Medieval London: City of Priests and Merchants
Medieval London consisted of 24 wards; from 1322, each acquired the right to appoint two officials, an alderman and beadle, to collectively formulate city ordnances. From 1384, this body became a city council; the mayor, however, was a member of the powerful merchant guilds and was appointed by them. London Bridge was converted from wood to stone in 1192, and Henry III both rebuilt Westminster Abbey (1245–69) and completed St Paul’s Cathedral (1280). The city was crammed with religious institutions, with over 100 parish churches and 13 friaries and priories, some of which had graveyards attached. Most of the big religious houses in London were founded between c. 1100 and 1250, and City wealth contributed to their upkeep. The population of London reached 80,000 by 1300, but was halved by the Black Death (1348–50). Enforcement of rudimentary hygiene was attempted; animal butchery was banned within the city walls (1369), but the noxiously odorous tanneries persisted. During the Peasant’s Revolt (1381), the city was invaded and the Archbishop of Canterbury, Lord Chancellor and Lord Treasurer were killed by the mob.

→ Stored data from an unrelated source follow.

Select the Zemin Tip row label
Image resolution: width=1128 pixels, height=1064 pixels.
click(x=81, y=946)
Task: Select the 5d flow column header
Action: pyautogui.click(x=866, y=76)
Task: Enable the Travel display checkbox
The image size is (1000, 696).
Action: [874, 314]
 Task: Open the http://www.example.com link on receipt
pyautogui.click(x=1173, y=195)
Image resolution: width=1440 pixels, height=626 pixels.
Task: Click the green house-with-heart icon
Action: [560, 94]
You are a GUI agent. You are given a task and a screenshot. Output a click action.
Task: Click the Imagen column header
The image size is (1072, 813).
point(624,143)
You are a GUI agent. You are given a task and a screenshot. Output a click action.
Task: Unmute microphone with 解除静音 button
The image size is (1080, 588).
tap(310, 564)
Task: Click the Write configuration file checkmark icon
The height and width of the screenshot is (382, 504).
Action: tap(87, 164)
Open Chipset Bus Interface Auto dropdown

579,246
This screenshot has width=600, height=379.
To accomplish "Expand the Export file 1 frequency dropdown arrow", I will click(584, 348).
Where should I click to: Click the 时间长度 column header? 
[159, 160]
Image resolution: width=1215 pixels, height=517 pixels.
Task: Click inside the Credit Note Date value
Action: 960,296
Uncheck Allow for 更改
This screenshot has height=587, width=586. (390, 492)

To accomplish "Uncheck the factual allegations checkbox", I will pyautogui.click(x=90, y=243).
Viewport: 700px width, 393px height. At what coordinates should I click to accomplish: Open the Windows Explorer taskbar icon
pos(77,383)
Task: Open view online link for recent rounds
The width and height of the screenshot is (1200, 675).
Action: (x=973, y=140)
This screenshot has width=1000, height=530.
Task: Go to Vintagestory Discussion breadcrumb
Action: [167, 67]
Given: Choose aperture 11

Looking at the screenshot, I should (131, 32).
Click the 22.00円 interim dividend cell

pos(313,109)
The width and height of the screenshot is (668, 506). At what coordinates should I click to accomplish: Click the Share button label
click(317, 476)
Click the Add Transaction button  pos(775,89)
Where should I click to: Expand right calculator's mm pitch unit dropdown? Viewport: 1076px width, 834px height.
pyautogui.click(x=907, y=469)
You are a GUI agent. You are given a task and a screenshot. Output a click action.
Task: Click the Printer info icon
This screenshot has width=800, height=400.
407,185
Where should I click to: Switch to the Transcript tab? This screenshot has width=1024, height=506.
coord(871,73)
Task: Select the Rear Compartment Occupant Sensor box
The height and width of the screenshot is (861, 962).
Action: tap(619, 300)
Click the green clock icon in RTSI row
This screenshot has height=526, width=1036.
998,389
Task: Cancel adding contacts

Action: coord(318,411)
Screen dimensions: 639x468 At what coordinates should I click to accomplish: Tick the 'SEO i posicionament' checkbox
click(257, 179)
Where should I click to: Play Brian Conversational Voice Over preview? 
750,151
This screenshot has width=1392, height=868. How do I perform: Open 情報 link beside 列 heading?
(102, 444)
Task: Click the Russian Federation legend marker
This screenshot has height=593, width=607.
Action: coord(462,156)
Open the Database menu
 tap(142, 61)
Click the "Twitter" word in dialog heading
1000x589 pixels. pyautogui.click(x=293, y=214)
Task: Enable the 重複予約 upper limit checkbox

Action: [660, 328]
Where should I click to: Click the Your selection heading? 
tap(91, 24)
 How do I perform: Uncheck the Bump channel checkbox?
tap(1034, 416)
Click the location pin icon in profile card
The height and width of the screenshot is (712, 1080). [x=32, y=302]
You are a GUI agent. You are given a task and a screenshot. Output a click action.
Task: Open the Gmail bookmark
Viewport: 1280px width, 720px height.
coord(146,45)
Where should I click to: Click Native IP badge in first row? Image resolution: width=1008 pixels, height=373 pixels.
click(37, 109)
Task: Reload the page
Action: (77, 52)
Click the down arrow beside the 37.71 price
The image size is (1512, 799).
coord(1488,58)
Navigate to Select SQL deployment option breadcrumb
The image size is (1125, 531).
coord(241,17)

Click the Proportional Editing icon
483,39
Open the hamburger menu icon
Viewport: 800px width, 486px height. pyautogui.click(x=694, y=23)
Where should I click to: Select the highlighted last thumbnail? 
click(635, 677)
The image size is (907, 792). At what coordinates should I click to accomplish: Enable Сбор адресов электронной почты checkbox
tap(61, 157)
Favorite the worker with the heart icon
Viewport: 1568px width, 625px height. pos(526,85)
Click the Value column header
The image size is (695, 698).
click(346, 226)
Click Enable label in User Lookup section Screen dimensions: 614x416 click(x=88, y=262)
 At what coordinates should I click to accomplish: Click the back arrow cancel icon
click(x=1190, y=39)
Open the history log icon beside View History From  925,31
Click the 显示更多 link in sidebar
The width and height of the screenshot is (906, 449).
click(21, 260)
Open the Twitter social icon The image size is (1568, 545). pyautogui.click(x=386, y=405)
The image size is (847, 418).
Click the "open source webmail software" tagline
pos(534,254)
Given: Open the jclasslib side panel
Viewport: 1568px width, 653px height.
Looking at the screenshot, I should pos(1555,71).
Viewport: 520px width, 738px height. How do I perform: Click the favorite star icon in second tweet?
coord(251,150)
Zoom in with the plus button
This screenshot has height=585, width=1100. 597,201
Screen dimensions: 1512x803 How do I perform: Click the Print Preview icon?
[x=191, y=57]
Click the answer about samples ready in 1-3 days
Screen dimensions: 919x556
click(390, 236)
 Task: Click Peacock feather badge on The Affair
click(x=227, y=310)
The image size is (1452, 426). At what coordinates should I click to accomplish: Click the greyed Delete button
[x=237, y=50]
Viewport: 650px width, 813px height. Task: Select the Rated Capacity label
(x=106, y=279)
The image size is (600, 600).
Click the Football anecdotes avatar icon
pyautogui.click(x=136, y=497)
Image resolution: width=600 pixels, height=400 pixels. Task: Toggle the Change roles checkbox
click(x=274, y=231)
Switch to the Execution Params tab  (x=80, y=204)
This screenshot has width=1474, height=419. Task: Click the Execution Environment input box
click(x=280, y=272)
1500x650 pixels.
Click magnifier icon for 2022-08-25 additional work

In Tudor times the commercial and industrial heart of London was still on the site of the old Medieval city, which was densely populated and prosperous. The West End, an exclusive suburb, had developed along the Strand toward Westminster, and was populated by lawyers, government servants and the landed elite, who sought easy access to the palaces of St James and Whitehall and to the parliament at Westminster. Suburbs were also beginning to spread into Southwark, on the south bank of the Thames, and to the north and east. These areas were populated by an ever-growing army of craftsmen and skilled workers, who helped to triple London’s population over the course of the 16th century.
The Great Fire of 1666
17th-century London was built for a bonfire. Crowded, thatched wooden houses were crammed alongside tarpaper shanties. Many citizens stored gunpowder, and chandlers piled barrels of it along the waterfront. When fire broke out in a bakery on Pudding Lane, heat, high winds, and a long drought quickly combined to create a conflagration. The panicked Lord Mayor resisted both his firemen’s advice to create firebreaks through demolitions and the Duke of York’s offer of troops to fight the fire. The next day, the diarist Samuel Pepys records, the city was crowned by an ‘entire arch of flame… a horrid noise the flames made… the cracking of houses at their ruines’. The writer John Evelyn observed ‘the stones of Paules flew like granados’. After four days of destruction firemen and, belatedly, troops managed to stem the fire with massive firebreaks. Few deaths are recorded, but the teeming homeless camped in Moorfields, and angry mobs lynched ‘foreigners’ suspected of starting the fire.
Christopher Wren’s design for a new St Paul’s Cathedral was approved on 27 August 1666, one week before the Great Fire destroyed the original. The rebuild still proved a tortuous process, with many opinionated and influential stakeholders. Work eventually began in 1675 and, to mounting disquiet, was not completed until 1710 (by the end Wren’s salary was withheld to persuade him to speed up). There were many who saw London as a chaotic and insanitary city and believed that the destruction wrought by the Great Fire created an opportunity to build a radically new town. But Wren’s original ambitious plans for a classically elegant rebuild of the whole city were rejected: too much costly compensation for landowners was involved. Nevertheless, he obtained the spiritual monopoly, re-building in all 53 churches (87 existed before the fire, but some parishes were merged). His favoured style was Roman classical, but he adapted pragmatically to the often irregular plots: there are ‘Gothic Wrens’ like St Mary Aldermanry, for instance. Others reflect the vision of gifted deputies, like Hawksmoor’s St Mary Woolnoth.
Rebuilding the City
By the beginning of the 18th century, London was a sprawling metropolis of around 600,000, extending far beyond its original walled boundaries. The Great Fire of 1666 destroyed around 60 per cent of the pre-existing, mainly wooden, housing stock. In the rebuilding, a city ordinance specified the use of stone or brick, and the centre of gravity made a decisive shift westward with the designation of St James’s Palace as the principal royal residence and administrative centre in 1698. The aristocracy moved west to congregate round the royal establishments and the Strand became a meeting venue of coffeehouses and taverns. The post-fire building boom extended to the creation of new planned estates of aristocratic boltholes in Mayfair and St James, and large estates of middle-class homes in suburbs such as Marylebone.
Christopher Wren’s St Paul’s Cathedral was completed in 1711. Gresham College became the meeting place of the new Royal Society. Hyde Park and St James’s Park were opened to the public in the 17th century, but there was only one bridge crossing the River Thames until 1750. Until this point Lambeth was marshland, and development south of the river only began to gain momentum with the opening of Westminster Bridge (1750) and Blackfriars Bridge (1769). By the mid-18th century the population of London exceeded half a million, and accounted for 10 per cent of the British population.